■ **Task requirements**: Copy each line of the entries beneath that contains the word "will".

■ **Stored data**:
== == ==
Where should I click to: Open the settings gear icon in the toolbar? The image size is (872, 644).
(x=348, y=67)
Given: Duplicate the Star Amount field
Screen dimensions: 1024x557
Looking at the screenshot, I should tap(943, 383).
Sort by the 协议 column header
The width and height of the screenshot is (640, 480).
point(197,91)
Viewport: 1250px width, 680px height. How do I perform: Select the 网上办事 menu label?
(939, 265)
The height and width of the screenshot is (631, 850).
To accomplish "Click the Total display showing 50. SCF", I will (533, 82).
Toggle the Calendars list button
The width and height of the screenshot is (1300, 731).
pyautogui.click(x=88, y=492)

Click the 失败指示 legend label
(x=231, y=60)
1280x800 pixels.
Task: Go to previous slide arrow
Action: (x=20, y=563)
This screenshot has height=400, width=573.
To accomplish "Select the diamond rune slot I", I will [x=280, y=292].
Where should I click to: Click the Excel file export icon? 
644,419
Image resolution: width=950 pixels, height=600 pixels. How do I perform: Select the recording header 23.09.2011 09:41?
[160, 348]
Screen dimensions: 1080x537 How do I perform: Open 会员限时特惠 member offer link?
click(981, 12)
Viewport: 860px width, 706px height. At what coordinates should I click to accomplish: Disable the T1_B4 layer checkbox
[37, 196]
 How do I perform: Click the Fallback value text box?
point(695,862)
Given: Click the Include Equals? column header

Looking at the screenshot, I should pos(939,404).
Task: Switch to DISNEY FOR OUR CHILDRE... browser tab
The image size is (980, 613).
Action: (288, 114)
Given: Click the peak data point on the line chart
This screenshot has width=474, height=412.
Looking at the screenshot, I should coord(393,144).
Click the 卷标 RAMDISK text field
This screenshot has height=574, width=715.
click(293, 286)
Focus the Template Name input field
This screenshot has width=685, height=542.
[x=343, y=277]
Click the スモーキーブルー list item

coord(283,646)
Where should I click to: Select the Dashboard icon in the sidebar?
== == ==
■ **Answer space**:
To accomplish "Click the Total display showing 50. SCF", I will (533, 82).
To accomplish "Select the diamond rune slot I", I will [x=280, y=292].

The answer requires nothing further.